Heat tier | P1 | P2 | P3 | P4 | P5 |
---|---|---|---|---|---|
Top 5% | 17% | 16% | 20% | 14% | 17% |
Top 10% | 12% | 12% | 12% | 12% | 12% |
Top 15% | 10% | 10% | 10% | 10% | 10% |
Other | 3% | 3% | 3% | 5% | 4% |
Annual incentives often are used to retain talent with critical and high-demand skills. This is reflected in our data, with disciplines in the top heat tiers showing significantly higher actual bonuses. Figure 4 shows us, for example, that the bonus for a job at the P3 career level that is in the top 5% is $11,000 compared to $9,000 for jobs not in the top 15%.

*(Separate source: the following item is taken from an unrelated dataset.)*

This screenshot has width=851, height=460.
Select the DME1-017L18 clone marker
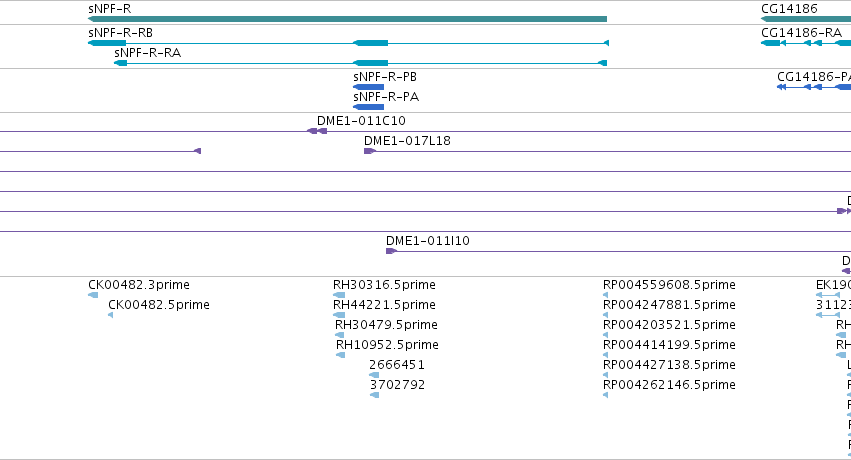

Note that annual incentive is just one aspect; our methodology looks at multiple dimensions to determine heat. In some instances (such as at the P3 level), other heat dimensions such as surges in demand or higher base pay increases may drive a job’s heat more than annual incentives.
Heat tier | P1 | P2 | P3 | P4 | P5 |
---|---|---|---|---|---|
Top 5% | 5,000 | 7,000 | 11,000 | 18,000 | 37,000 |
Top 10% | 5,000 | 7,000 | 9,000 | 16,000 | 34,000 |
Top 15% | 3,000 | 6,000 | 10,000 | 16,000 | 26,000 |
Other | 4,000 | 6,000 | 9,000 | 15,000 | 23,000 |
Without a structured quantification of the heat felt around individual jobs, compensation and HR professionals have no way to differentiate – or defend – their programs in response to objectively measurable hot jobs. By identifying market heat early, you can put mitigation strategies in place (e.g., hiring early, upskilling current employees). And detecting market heat around certain jobs will be critical as the talent market continues reshaping itself in a new business landscape.